Optionally, MetaCPAN may be upgraded to include a live running instance of the phase 1 PerlGPT LLM. In addition to the traditional keyword search query producing a list of CPAN distributions, PerlGPT will enable MetaCPAN to also accept free-form search queries and plain-English written questions, which then spawns a new interactive chat session with specific Perl module suggestions and custom source code examples.
Each phase includes additional request/response training pairs encompassing the modern best practices related to that phase's specific tasks.

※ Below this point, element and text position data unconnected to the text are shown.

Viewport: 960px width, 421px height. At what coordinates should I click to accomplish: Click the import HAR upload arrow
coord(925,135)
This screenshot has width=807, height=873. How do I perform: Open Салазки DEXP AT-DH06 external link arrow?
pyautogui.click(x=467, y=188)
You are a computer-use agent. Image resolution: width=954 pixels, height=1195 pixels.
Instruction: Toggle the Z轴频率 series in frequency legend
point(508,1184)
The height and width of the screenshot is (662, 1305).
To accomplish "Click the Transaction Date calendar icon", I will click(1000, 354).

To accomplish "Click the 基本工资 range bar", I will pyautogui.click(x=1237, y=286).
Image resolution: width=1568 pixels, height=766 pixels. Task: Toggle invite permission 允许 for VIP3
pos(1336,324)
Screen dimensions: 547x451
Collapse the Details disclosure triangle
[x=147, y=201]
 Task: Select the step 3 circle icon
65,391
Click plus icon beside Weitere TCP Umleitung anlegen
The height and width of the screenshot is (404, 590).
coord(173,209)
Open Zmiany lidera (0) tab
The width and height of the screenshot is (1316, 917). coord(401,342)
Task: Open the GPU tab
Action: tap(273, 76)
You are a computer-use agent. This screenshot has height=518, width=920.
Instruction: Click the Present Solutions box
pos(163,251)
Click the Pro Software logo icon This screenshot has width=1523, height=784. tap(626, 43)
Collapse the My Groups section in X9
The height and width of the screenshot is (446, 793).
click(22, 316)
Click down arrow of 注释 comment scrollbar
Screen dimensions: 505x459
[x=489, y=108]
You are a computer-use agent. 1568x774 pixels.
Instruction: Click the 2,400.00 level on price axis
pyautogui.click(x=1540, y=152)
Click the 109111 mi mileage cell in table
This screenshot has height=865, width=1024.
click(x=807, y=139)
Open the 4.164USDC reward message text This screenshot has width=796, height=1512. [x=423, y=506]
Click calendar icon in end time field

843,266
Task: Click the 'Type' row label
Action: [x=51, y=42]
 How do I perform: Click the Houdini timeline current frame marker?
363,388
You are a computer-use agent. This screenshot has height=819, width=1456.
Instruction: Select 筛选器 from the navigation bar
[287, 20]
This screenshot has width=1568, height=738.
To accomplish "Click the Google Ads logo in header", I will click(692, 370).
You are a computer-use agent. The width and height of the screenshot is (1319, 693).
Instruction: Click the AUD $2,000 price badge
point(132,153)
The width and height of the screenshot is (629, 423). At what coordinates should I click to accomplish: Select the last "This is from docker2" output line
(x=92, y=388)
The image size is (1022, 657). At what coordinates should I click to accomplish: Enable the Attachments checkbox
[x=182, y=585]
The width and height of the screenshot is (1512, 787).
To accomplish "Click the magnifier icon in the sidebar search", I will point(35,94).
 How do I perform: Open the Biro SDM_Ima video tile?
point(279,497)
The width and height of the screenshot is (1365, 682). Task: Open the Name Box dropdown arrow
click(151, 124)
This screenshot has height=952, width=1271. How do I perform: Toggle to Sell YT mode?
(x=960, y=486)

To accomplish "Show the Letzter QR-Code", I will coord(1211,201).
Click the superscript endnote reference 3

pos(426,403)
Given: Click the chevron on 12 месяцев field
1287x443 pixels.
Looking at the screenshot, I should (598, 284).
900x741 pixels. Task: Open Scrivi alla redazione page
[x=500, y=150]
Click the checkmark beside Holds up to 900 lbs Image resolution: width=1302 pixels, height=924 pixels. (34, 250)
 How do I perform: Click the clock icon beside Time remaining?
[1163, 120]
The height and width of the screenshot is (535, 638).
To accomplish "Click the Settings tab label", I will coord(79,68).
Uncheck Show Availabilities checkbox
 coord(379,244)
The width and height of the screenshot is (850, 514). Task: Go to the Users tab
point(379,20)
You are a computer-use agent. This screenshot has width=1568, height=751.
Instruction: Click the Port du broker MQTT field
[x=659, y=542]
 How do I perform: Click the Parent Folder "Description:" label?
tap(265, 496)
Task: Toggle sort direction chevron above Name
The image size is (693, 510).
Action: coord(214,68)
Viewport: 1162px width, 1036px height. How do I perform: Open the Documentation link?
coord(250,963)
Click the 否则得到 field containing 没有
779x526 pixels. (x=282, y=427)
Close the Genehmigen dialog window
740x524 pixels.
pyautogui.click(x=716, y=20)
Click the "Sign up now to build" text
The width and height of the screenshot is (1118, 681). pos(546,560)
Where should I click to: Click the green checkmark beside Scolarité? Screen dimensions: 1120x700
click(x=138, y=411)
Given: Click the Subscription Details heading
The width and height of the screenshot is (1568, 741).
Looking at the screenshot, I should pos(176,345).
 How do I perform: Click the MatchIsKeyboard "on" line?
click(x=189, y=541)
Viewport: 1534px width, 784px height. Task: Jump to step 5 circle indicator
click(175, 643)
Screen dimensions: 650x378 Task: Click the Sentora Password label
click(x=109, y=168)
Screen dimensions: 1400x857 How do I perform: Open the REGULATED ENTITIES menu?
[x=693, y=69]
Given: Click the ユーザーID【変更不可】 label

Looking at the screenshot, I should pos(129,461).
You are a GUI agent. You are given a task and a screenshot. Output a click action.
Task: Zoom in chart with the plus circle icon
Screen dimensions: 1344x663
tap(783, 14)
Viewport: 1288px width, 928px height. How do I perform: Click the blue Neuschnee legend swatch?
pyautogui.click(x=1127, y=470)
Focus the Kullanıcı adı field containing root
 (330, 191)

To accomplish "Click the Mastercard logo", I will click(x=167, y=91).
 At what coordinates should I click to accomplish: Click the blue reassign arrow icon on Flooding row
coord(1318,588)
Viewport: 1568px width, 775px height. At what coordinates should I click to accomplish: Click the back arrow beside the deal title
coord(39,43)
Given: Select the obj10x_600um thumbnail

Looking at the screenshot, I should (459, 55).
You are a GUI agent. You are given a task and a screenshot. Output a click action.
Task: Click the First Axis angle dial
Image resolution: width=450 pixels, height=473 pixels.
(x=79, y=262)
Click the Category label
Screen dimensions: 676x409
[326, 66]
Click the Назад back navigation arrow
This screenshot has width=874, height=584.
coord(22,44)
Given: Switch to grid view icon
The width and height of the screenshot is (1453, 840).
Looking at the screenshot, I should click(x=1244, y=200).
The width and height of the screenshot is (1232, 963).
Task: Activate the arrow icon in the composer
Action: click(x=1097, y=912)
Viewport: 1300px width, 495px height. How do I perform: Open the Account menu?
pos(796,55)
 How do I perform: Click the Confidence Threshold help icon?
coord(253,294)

* Phase 1 7B model; train on Perl; generate new CPAN dists
* Phase 2 13B model; train on XS, C, C++, FFI::Platypus; generate new optimized CPAN dists
* Phase 3 33B model; train on software development; generate refactored existing CPAN dists
* Phase 4 65B model; train on computer science & Perl internals; generate refactored interpreter, new language features
**Benefits to the Perl Community**
Benefits for each of the 4 project phases are listed below; please be aware this grant proposal is for phase 1 development ONLY.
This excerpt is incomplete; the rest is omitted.